There is no perfect story, or novel. Naeem Murr is a great writer, and one of the best teachers I’ve ever had the joy of knowing. He told me, and I believed him, that there is no perfect work. That there is always something that could be done better. That even the best story will seem, to the writer, deficient a few years later, when he or she looks back at the piece and sees how the problems of the story would be tackled differently now. Which leads to…
Learning the craft of fiction is an ongoing, never-ending process. The best story you can write today is not the best story you can write. Next month, next year, in twenty years, this “best thing I’ve ever written” will seem a little stale, full of holes, naive, and clumsy. That’s because the more we write, the better we get, and the more we are capable of.
But all three of these assumptions are destroyed with a title like, “How to Effortlessly Write the Perfect Short Story in One Hour.” There is no effort needed. There is no growth in craft, because you can’t improve on perfection. You don’t need years of practice and learning and synthesizing knowledge: it only takes an hour to be set.
I hope this guy is charging at least $30,000 for this information. If he’s able to do in one hour what an MFA program only PREPARED me to do, then he deserves it.
My apologies to those of you from whom I’ve bilked money.
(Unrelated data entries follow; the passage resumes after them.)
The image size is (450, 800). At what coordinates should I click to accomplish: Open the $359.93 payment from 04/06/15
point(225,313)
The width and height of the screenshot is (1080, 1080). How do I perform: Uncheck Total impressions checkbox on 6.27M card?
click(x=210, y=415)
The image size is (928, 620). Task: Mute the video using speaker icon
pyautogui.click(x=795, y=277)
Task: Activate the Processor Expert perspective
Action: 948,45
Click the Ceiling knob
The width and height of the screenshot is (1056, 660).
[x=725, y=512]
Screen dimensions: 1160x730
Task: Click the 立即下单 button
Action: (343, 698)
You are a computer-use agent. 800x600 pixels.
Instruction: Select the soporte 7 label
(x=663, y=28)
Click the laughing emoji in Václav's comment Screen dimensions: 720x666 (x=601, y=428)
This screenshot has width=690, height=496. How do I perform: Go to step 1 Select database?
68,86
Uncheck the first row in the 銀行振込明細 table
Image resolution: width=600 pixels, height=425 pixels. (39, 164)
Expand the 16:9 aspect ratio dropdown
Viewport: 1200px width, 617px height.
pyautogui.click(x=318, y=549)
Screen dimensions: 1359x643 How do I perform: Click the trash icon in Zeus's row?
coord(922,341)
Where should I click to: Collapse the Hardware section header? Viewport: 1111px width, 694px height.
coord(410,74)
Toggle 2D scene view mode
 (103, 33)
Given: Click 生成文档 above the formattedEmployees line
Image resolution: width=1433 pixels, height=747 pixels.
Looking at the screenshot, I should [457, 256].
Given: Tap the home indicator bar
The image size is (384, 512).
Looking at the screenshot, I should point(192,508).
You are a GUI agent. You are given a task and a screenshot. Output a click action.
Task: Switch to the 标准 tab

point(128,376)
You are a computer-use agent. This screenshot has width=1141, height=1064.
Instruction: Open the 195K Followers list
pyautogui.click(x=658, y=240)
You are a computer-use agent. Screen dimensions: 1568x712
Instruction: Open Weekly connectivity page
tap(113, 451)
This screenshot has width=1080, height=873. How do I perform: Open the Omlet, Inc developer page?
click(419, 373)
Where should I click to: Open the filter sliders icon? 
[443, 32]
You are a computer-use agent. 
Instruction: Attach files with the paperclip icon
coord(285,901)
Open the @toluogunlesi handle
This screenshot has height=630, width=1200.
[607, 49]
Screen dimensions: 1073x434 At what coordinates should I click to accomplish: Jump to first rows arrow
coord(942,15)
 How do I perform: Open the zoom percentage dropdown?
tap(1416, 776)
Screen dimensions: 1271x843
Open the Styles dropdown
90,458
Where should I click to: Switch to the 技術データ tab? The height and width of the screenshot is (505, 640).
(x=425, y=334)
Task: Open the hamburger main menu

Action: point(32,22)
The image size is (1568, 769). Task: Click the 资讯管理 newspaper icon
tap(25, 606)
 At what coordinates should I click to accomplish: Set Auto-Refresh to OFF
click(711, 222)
I’m chopping my snake-oil wagon up for fire wood and shaving off my handlebar mustache and cutting my plaid-striped carnival barker’s suit into strips to be used as prayer flags for the yurt where I am planning to retire and write, effortlessly, one perfect story every day for the rest of my life. I may take the day off, occasionally, for holidays and such. There is no reason to over-burden the world with perfect stories.